Montaj tezgahında çalışan bir işçi günde yüzlerce parçayı rutin bir şekilde monte ederken, kendi işini kolaylaştıracak, monte ettiği parçalara erişimini daha rahat hale getirecek bir dizayn hakkında hiç kafa yormaya gerek duymuyor. İşe başladığında kendisine ne şekilde öğretildi ise o düzeni hiç bozmadan devam etmeyi tercih ediyor. Yıllarca hiç kanıksamadan aynı hatayı, aynı eksikliği yaparak çalışabiliyor.
Ofis personeli olarak çalışan bir personel her gün rutin olarak yaptığı evrak işlerini yaparken kendisini hiç sorgulamıyor. Bu işi nasıl daha kolay, daha hızlı, daha verimli şekilde yapabilirim diye düşünmüyor ve gün sonunda fazla evrak işi yaptığı için ekstra vakit bulamadığından şikayet ediyor.
Bazen insanlar çalıştıkları ortamda sürekli aynı işi yaptıklarından, sürekli aynı noktalara odaklandıklarından çok basit çözümleri olan şeyleri görmeyebiliyorlar. Biz buna işletme körlüğü diyebiliriz. Fakat yukarıda bahsettiğim şey işletme körlüğünden ziyade, istemsizce çalışmanın sonuçlarıdır.
Buradan şunu anlayabileceğimizi düşünüyorum. Birçoğumuz yaptığımız işi sevmediğimiz gibi, sevmek için bir çaba harcama konusunda da yeterli değiliz.
Oysa firmalarda dikkat ettiğim bir şey var ise o da fark yaratan kişilerin imkanlara çok daha fazla ve kolay eriştiğidir. Günün sonunda her birimiz yaptığımız işleri maddi kazanç elde etmek adına, konforlu bir ortamda sistemli ve rahat bir şekilde çalışmak isteği ile yapmıyor muyuz?

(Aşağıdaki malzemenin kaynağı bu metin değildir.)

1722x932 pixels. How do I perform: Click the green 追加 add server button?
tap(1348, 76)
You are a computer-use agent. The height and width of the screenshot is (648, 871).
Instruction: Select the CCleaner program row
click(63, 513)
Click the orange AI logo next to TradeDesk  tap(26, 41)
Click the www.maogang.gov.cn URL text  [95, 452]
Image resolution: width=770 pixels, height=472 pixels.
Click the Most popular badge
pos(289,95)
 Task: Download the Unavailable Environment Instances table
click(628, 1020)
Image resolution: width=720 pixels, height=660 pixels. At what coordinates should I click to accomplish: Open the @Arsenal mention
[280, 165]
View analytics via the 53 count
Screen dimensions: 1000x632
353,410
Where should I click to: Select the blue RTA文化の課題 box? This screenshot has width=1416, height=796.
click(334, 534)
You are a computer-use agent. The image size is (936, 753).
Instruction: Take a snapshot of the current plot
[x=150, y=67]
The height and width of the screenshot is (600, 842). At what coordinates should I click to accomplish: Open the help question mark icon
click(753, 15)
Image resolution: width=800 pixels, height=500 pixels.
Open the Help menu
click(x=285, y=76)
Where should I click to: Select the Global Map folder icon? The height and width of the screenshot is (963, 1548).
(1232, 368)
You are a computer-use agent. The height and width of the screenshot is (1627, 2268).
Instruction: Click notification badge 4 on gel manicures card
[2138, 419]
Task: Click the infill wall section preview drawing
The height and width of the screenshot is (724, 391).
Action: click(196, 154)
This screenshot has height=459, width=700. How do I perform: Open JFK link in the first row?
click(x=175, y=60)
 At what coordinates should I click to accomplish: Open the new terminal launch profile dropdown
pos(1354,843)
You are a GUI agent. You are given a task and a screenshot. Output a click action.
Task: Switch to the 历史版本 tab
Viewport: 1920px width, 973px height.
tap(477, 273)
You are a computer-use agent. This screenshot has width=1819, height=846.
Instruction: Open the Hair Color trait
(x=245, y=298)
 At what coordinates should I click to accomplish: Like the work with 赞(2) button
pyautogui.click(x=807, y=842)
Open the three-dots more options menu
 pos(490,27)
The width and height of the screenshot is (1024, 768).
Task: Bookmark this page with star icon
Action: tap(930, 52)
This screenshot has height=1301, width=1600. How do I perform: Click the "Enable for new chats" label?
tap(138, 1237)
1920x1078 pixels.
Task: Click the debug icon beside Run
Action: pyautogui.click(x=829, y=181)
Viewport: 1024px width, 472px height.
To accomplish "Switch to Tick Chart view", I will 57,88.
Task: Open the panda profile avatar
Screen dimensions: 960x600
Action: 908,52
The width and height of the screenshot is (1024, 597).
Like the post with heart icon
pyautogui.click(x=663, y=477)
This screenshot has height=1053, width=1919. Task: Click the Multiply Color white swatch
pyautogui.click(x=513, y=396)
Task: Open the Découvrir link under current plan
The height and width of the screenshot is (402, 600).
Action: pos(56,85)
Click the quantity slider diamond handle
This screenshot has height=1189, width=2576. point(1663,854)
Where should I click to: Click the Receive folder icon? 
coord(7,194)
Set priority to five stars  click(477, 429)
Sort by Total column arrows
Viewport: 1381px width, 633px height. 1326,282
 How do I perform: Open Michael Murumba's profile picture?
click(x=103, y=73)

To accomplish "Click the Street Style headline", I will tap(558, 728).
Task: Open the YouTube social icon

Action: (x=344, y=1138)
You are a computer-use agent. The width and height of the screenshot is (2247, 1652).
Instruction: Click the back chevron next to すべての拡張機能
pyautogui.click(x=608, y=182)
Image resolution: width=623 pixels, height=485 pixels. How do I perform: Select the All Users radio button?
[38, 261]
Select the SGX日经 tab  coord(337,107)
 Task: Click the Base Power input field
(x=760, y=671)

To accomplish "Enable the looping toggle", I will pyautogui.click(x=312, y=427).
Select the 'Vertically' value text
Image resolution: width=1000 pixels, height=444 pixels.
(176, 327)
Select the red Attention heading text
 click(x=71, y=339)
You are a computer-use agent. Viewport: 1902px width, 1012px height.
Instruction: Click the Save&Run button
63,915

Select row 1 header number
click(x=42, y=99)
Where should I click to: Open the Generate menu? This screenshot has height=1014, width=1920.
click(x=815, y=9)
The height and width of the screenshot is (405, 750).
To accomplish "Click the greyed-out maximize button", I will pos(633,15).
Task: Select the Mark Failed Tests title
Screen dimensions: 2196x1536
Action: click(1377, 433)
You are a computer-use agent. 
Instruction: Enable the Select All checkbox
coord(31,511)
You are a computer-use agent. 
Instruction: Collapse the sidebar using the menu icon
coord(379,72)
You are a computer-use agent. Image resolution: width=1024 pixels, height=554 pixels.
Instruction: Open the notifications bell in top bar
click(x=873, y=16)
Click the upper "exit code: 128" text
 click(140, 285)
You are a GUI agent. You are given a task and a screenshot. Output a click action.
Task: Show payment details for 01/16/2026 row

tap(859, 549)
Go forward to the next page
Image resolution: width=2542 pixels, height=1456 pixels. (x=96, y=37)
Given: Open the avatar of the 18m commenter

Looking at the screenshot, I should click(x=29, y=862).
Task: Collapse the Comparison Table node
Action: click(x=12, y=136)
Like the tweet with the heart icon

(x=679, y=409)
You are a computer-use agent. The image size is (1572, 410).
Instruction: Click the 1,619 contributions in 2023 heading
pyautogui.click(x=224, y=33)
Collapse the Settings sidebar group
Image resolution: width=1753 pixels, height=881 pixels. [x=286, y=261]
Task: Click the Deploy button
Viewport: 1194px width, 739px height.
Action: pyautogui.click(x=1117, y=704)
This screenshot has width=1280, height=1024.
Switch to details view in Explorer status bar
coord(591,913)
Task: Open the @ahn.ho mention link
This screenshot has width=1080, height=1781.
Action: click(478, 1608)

O halde yaptığımız işe fark katmak bizi farklı kılacak yegane yol olmalı. Bunu yapıyor iken yeniliklere açık olmalı, içinde bulunduğumuz döneme ayak uydurmayı da öğrenmeliyiz. Şuan için kurduğumuz bir sistem, bugün için muhteşem olabilecekken yarın hiçbir kıymeti kalmayabilir. Unutmayın ki, Finlandiyalı telefon üreticisi Nokia bir zamanlar piyasasının en büyük oyuncusu idi. Sistemli ve verimli fikirler üretmeli, uygulamaya geçirmeli ve sürekliliğini sağlamalıyız. Bu durumun çıktısı bizim için az önce yukarıda saydığımız daha fazla maddi kazanç, daha konforlu ve rahat bir çalışma hayatı getirecektir. Ama en önemlisi manevi tatmin duygusunu tadacağız. İnanın yıllar geçtikçe aklınızda ne kadar para kazanıp ne kadar rahat ya da zor çalıştığınızdan ziyade çalıştığınız kurumda bıraktığınız güzel izler kalacaktır. Yıllar içinde elde edeceğiniz başarının tatmin duygusunu başka hiçbir şeyde bulamayacağınıza emin olabilirsiniz.
Martin Luther King’in söylediği gibi;
“Eğer sizden sokakları süpürmeniz istenirse, Michelangelo’nun resim yaptığı, Beethoven’in beste yaptığı veya Shakespeare’in şiir yazdığı gibi süpürün. O kadar güzel süpürün ki gökteki ve yerdeki herkes durup ’Burada işini çok iyi yapan, dünyanın en iyi çöpçüsü yaşıyormuş’ desin.”
Siz sessizce çalışın, gürültüyü başarınız yapsın.